Labour negotiations can be tricky in most situations, but in Burnaby they can be especially tricky. Take the current labour dispute between the City of Burnaby and the city’s firefighters.

Labour negotiations can be tricky in most situations, but in Burnaby they can be especially tricky.

Take the current labour dispute between the City of Burnaby and the city’s firefighters.

The firefighters have been without a collective agreement for quite some time, and depending upon who you ask, it’s either the city’s deliberate fault, or the firefighters’ fault.

The firefighters say the city council and mayor are deliberately stalling negotiations between city staff and the union. The city, of course, denies this and says the firefighters’ union delayed bargaining, letting the contract sit in limbo.

At this point in time both parties in the dispute have agreed on an arbitrator and binding arbitration. But the city wants two days reserved, while the firefighters say it will just take a day.

Both parties haven’t disclosed a lot of details about the proposals, but what has been reported is tantalizing. Apparently no one is expecting much more (or less) in wages than the other 33 fire departments in the province received. But, apparently, the city wants its firefighters to give up some “things” in exchange for that raise.

What exactly those “things” are, no one is saying. Are these things that city firefighters already have, or are they “things” that the firefighters have on their current bargaining wish list?

Critics of city council have often pointed out the cozy relationship between the city’s political leaders and the city’s unions. The BCA/NDP clearly owes a lot of its political success to labour support. And critics have also rightly questioned what the union supporters receive or expect to receive for that support.

The firefighters’ union’s previous relationship with the political structure was clearly supportive.
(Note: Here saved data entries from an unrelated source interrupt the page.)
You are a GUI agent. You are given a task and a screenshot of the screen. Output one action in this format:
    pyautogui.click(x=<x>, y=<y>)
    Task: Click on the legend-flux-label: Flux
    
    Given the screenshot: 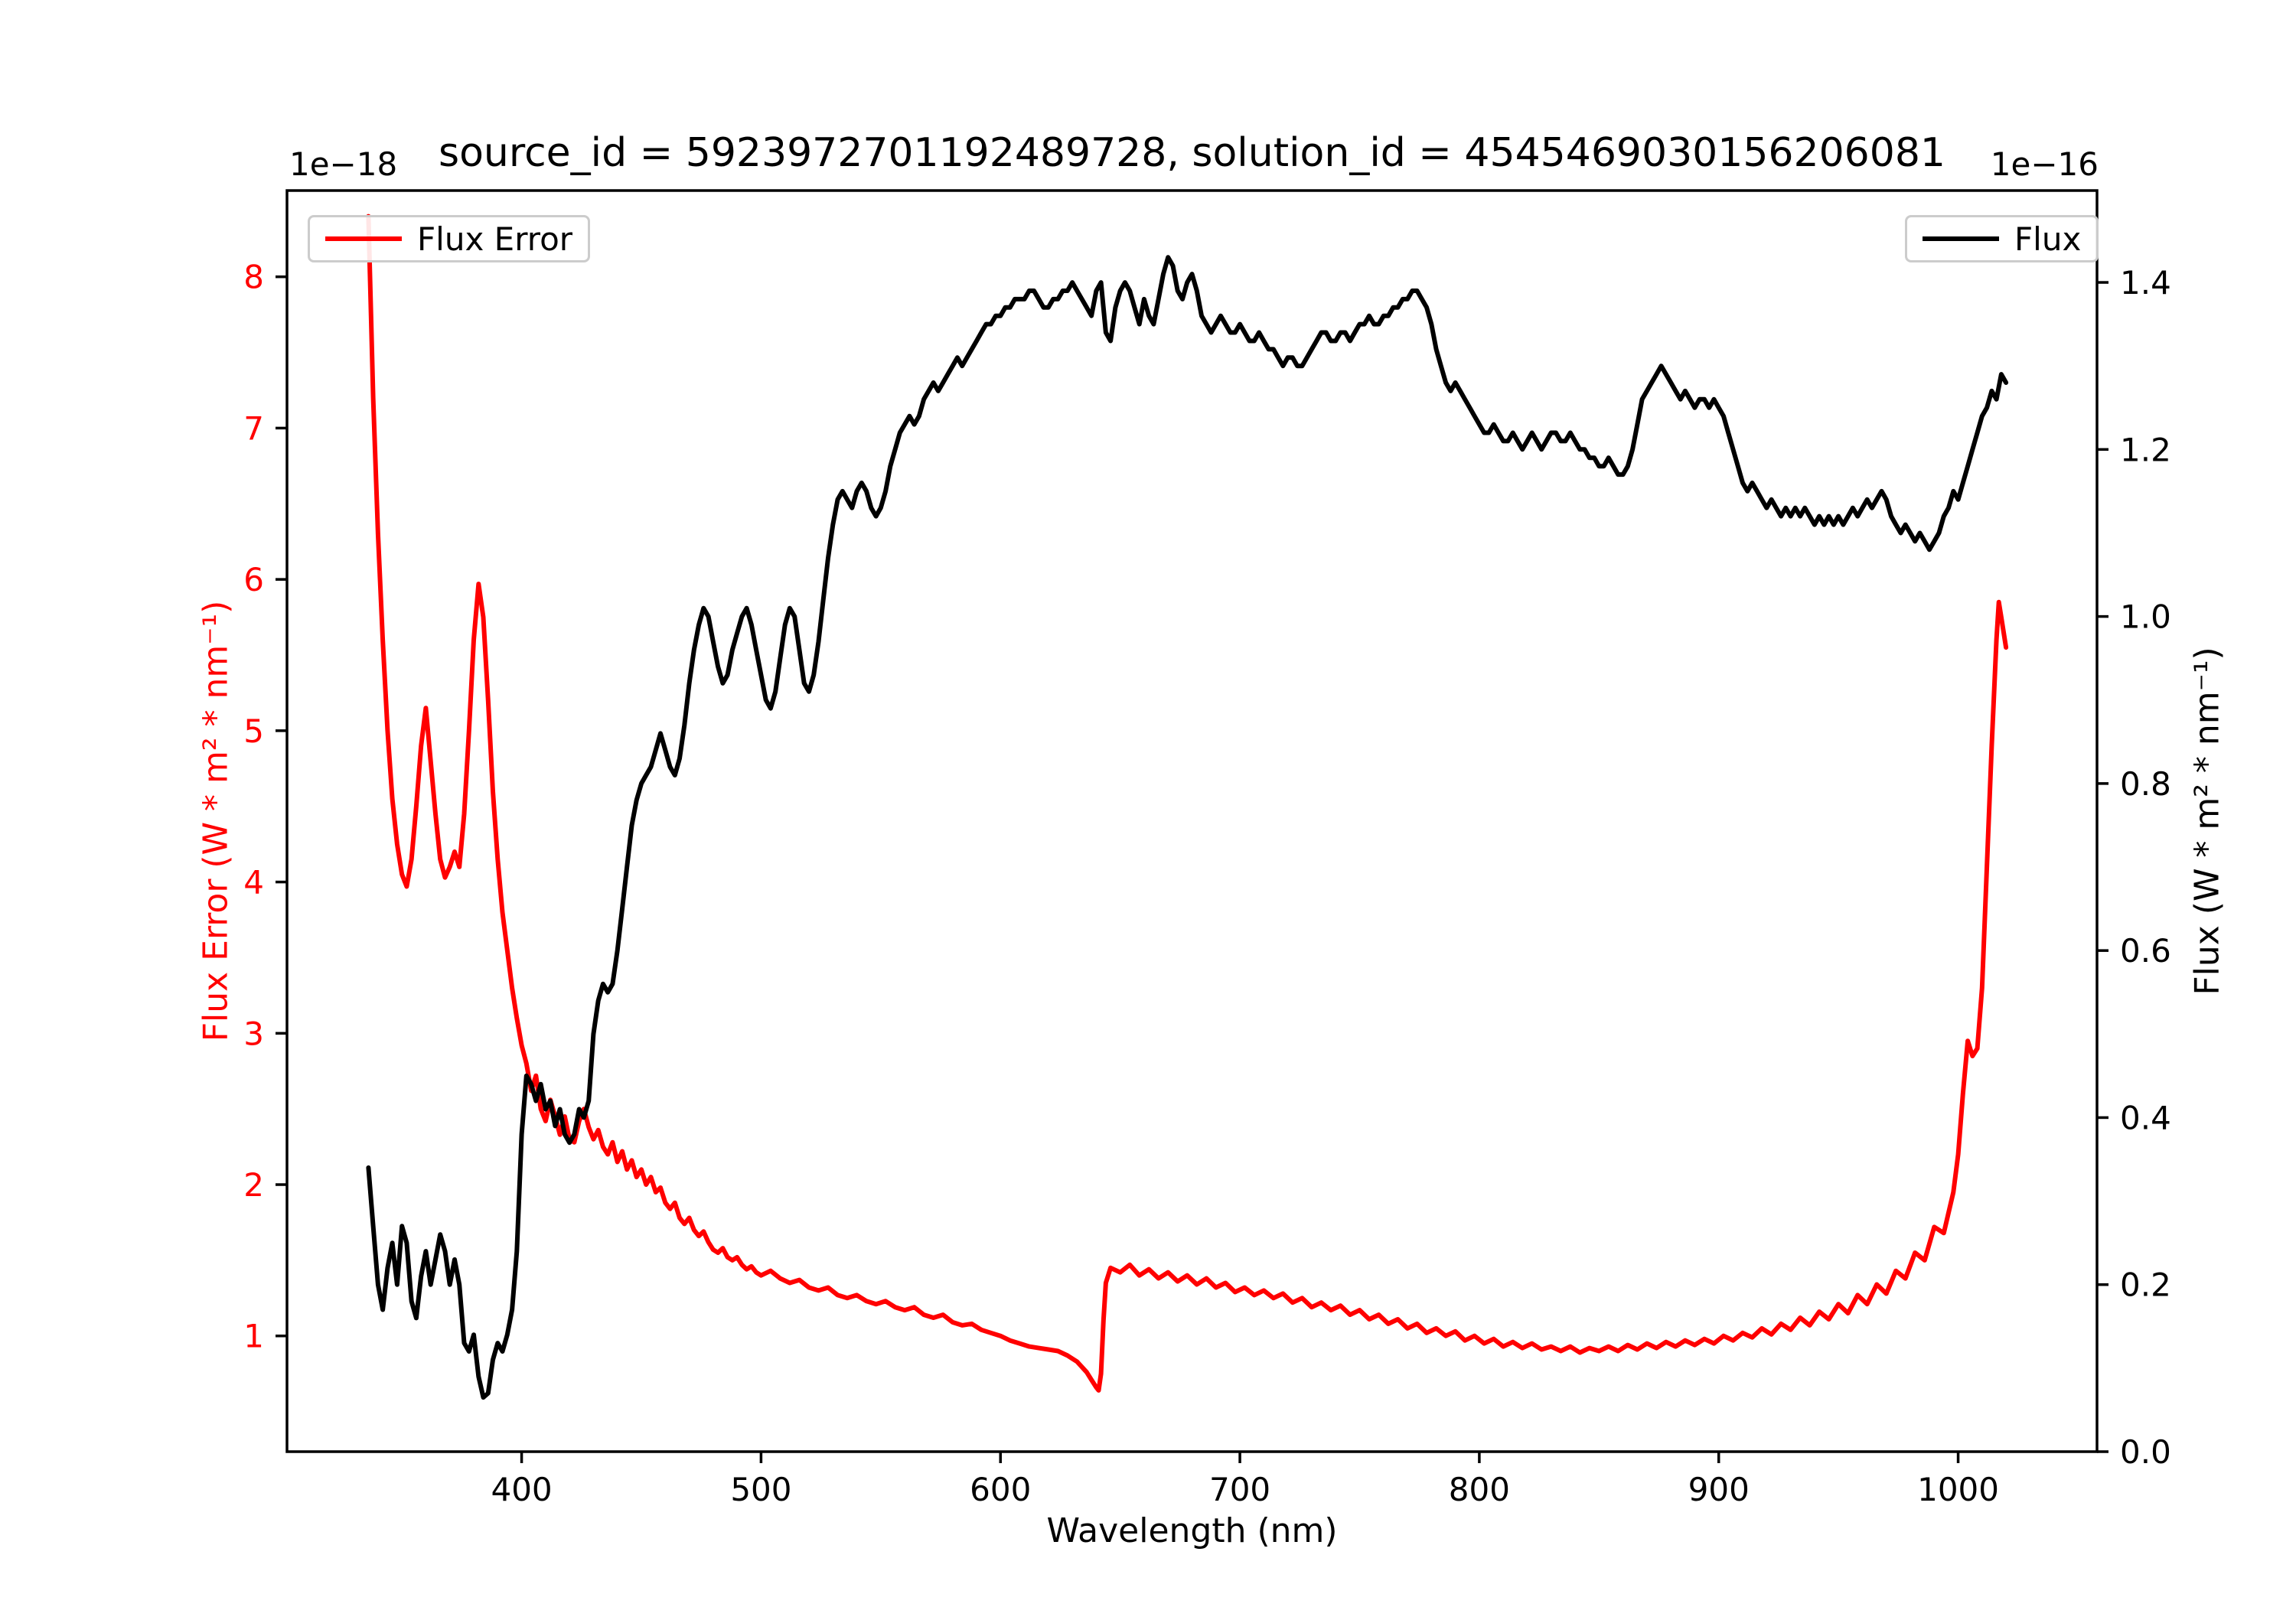 What is the action you would take?
    pyautogui.click(x=2048, y=239)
And city hall, in the past, has appreciated that support.

But now a rift has appeared, and it’s an ugly one.

The firefighters appeared at city council Monday night wearing yellow T-shirts that read “We support those who support us.”

We assume that message was meant for the city’s political leaders who have benefited from the union’s support in the past: a rather blunt reminder that if the city treats them unfairly, the union will not support them in the future.

As city Coun. Paul McDonell says, “Sometimes it’s like marriage. You agree when you have a dispute and sometimes you have to go to counselling (arbitration).”

The problem with this marital counselling is that both parties really can’t afford a divorce.